Could you copy out every line of text in the items below, word for word, and leave out the pictures?

......

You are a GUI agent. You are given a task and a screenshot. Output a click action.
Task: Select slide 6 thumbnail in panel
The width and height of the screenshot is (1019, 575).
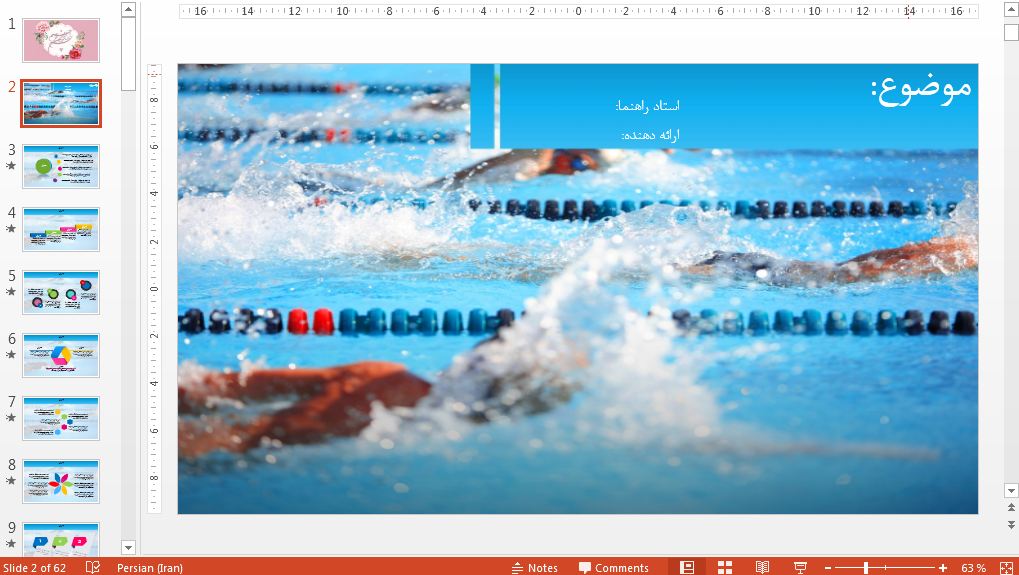coord(61,355)
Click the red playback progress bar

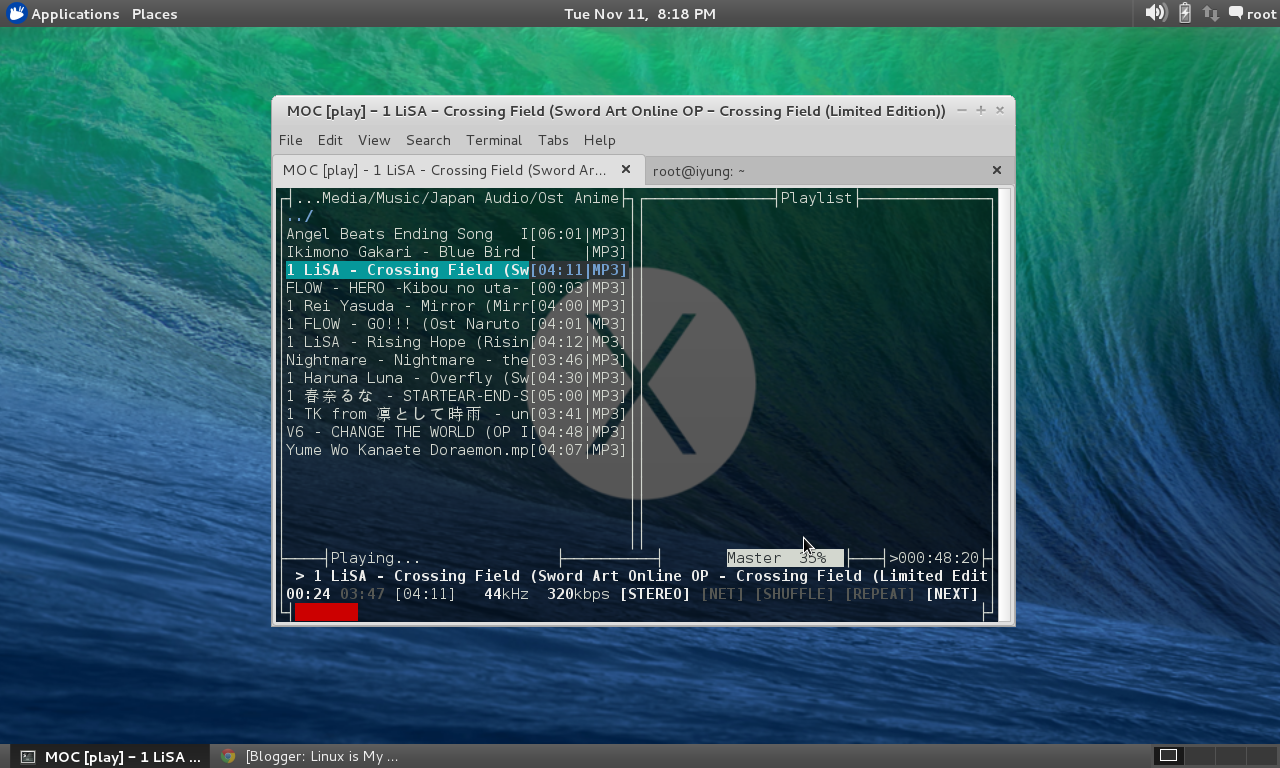coord(326,612)
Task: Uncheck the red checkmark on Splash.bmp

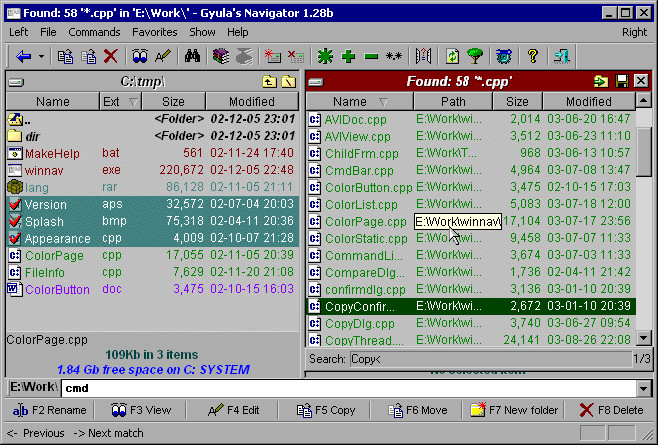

......

**WRITTEN SOLUTION**.
You are a GUI agent. You are given a task and a screenshot. Output a click action.
Task: Select slide 6 thumbnail in panel
The width and height of the screenshot is (1019, 575).
coord(61,355)
Click the red playback progress bar

coord(326,612)
Task: Uncheck the red checkmark on Splash.bmp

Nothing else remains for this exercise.